Thursday, 20 January 2011

Make a partial max heap a perfect max heap.

 

Maintain the property that Parent > Children on every tree on the heap.

See also:

http://analgorithmaday.blogspot.com/2011/01/heap-data-structure.html

Introduction

   When you include some more elements in the array to the max heap, you need to still satisfy the property that the parent > children. To get this property true, we need to change the root of the tree or swap some elements(if its array) from parent to children. To simplify this operation, we use a simple induction method which is the reverse of the condition.

    Consider, parent > children is violated at index i. Also, assume that, the LEFT(i) and RIGHT(i) trees have not violated this condition yet. This is the initial condition using which we swap elements to make a perfect max heap.

More concepts

   Consider we have the following array which is partially a max heap, (Courtesy: Corman-Lewis)

Index: 1 2 3 4 5 6 7 8 9 10
Value: 16 4 10 14 7 9 3 2 8 1

You might note something interesting comes out from the above data set. If you see, 16->10->9->3 is sorted. i.e, the RIGHT(root) tree is sorted but not the LEFT(root) tree.

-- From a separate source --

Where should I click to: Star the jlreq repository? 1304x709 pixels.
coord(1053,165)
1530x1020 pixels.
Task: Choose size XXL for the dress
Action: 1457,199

                             16

                      /               \

                4                         10

          /          \                 /        \

     14              7             9             3

/      \         /

2        8     1

 

This means, we need to convert the left sub-tree to match the max heap property. That, parent > child while already RIGHT(root) tree is following that.

Code

  • Calculate the left and right index for the current root
  • check whether the value at the left is greater than the root
    • If yes, this is the largest
    • no, then current root is the largest
  • Compare the largest element between LEFT(i) and i with RIGHT(i), if it becomes the largest, then largest = RIGHT index
  • If both are not true, then return the algorithm.. This is a breaking condition.
  • If left or right becomes the largest, continue the recursion in the direction of the largest, until left or right doesn't exceed the heap size. This is one more return condition
   1:  #define LEFT(x) 2*x+1 // since we start with index 0
   2:  #define RIGHT(x) 2*x+2
   3:  #define heap_size(x) (sizeof(x)/sizeof(x[0])) //similar to ARRAYSIZE macro
   4:   
   5:  template <typename T, size_t size>
   6:  void max_heapify(T (&arr)[size], int idx)
   7:  {
   8:      int l = LEFT(idx);
   9:      int r = RIGHT(idx);
  10:      int largest;
  11:      if( l <= heap_size(arr) && arr[l] > arr[idx])
  12:          largest = l;
  13:      else
  14:          largest = idx;
  15:   
  16:      if(r <= heap_size(arr) && arr[r] > arr[largest])
  17:          largest = r;
  18:   
  19:      if(largest != idx) {
  20:          int temp = arr[idx];
  21:          arr[idx] = arr[largest];
  22:          arr[largest] = temp;
  23:          max_heapify(arr, largest);
  24:      }
  25:   
  26:  }
  27:   
  28:  void main()
  29:  {
  30:      int A[]={16,4,10,14,7,9,3,2,8,1};
  31:      int val = heap_size(A);
  32:      max_heapify(A, 1);
  33:      
  34:  }

 

Problems found while coding:

  • As we always consider start index as 0, LEFT(i) will equal 2i+1 and RIGHT(i) will equal 2i+2
  • Interesting problem: in C/C++, array is passed by value by default which means you just get a pointer inside the function, not the full array. So, you cannot use sizeof(array) to get correct size of the array
  • To complicate this more, in C++, we have possibility of passing multiple references if we know the size of the array. So, we make use of templates to make it generic. (not advised for large scale use) Refer: http://www.informit.com/guides/content.aspx?g=cplusplus&seqNum=241
  • Read more about pointers and references here: http://www.informit.com/guides/content.aspx?g=cplusplus&seqNum=166
  • I will cover a extensive topic about pointers and references soon.